After Gaddafi, before Blair and farewell to Wapping

Cameron’s about-turn on Libya, lip-service to human rights, News Corp’s caring and sharing ethic and

Now we know why the government was so anxious to mount a military operation in support of the Libyan rebels against Muammar al-Gaddafi. It hadn't merely, in the interests of persuading the dictator to abandon terrorism and WMDs, turned a blind eye to his failings.

It had actively colluded in his tyranny, handing over rebel leaders for torture, training his thugs and keeping him abreast of Libyan dissidents' activities in the UK. No wonder ministers rushed to support the rebels when they looked likely to win. If they hadn't, there would now be all hell - or, more precisely, lucrative oil exploration contracts - to pay for.

There may still be a high price, but at least there's a chance the new Libyan government will think it owes us. For David Cameron, it has all worked out nicely. Though he, like Gordon Brown, quietly continued Tony Blair's policy of cosying up to Gaddafi (albeit without having himself pictured in a tent), his briskly executed U-turn allows him to pose as a friend of the revolution while the reputation of his Labour predecessors sinks still further. The new regime may turn into an Islamist theocracy, treating its opponents as brutally as Gaddafi treated his. If it does, will Cameron remain so supportive of human rights?

Winston's way

I am surprised that nobody has mentioned the obvious historical analogy to the alliance with Gaddafi: our collusion with Stalin in the Second World War. As the Russians advanced over eastern Europe, Stalin demanded that those found in previously Nazi-controlled areas, including some 40,000 "White Russian" or anti-communist troops, should be repatriated regardless of their own wishes. Winston Churchill agreed that, where necessary, our troops would help in rounding them up. He well understood that many would be shot. "We cannot afford to be sentimental about this," wrote the foreign secretary, Anthony Eden, adding, "we don't want them here".

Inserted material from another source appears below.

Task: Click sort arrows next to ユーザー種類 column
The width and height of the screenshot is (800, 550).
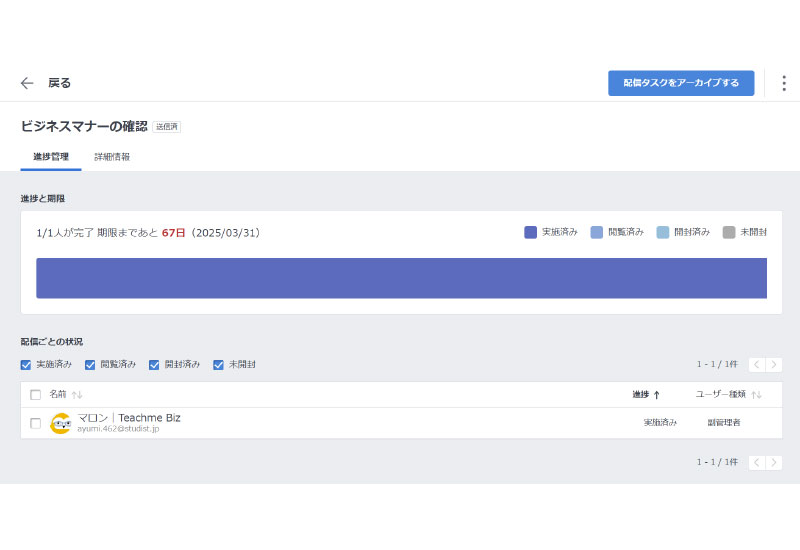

The wartime government, however, had the further excuse that British prisoners-of-war were falling into Soviet hands and that upsetting Stalin might endanger them. Furthermore, even though Churchill backed military support for the White Russians during the civil war, he never pretended to favour humanitarian and liberal crusades. He was an honest, old-fashioned warmongering imperialist, not a hypocritical moralist in the Blair mould.

Family firm

From the latest MPs' questioning of former News International executives, we know the real reason Rupert Murdoch's company paid large sums to Clive Goodman, the News of the World reporter jailed for phone-hacking. Not, as we thought, to keep him quiet so he didn't implicate other staff - including senior executives - in criminality. No, Goodman, a convicted criminal who brought shame on his employers, was paid £230,000 on compassionate grounds. "Newspaper proprietors have a tradition of looking after staff families," MPs were told. In more than 30 years working on Fleet Street, five of them for the Sunday Times when it was controlled by News International, this caring side of the industry somehow escaped my notice. Like Murdoch's executives and ex-executives, I have searched my memory on this subject, but I cannot recall any person in a senior position even asking if I had a family. I don't remember. I was not aware of it. I had no involvement. It was outside my brief.

The confusenik

Given that Wapping seems to induce chronic amnesia, Murdoch is wise to abandon it. I worked there for only a few months and still shudder whenever I pass. A few journalists, known as "refuseniks", declined to obey Murdoch's instruction to move there in 1986 so that he could break the print unions. I was a "confusenik", because, much as I hated Murdoch, I didn't greatly care for the unions, which to my mind behaved more like labour contractors than organisations of proletarian solidarity.

I declined to travel on company buses provided to ferry employees to work safely. Instead, I walked from the local Tube station, braving abuse from picket lines and the occasional stone, which I was then nimble enough to dodge. Wapping itself, draped with barbed wire and entered through a heavily fortified gatehouse, was far more unpleasant. Murdoch's men called it "the plant" and indeed it felt like a factory. I knew journalism had changed for ever when I heard an executive refer to a newspaper as "the product".

Circus act

The late education professor Ted Wragg used to say that education was like Piccadilly Circus: wait long enough and everything comes round again. Here's an example. Travelling on a train from London to Manchester many years ago, I fell into conversation with a formidable woman who said she was a school governor. Which school, I asked. All schools in Manchester, she replied, explaining that the city's education committee, of which she was a member, was also the governing body for each school. That arrangement, I learned to my surprise, was not uncommon and it continued until legislation in the 1970s required each school to have a separate governing body.

Now, as the Financial Times reports, Ark Schools, which runs a chain of supposedly “independent" state-financed academies - set up, the government assures us, to "liberate" education from stifling local authority control - wants to set up a single governing body for all its schools. "The vast business of English education", a leaked memo says, should not be "run and regulated as a set of cottage industries". So much for accountability, devolution and the "big society".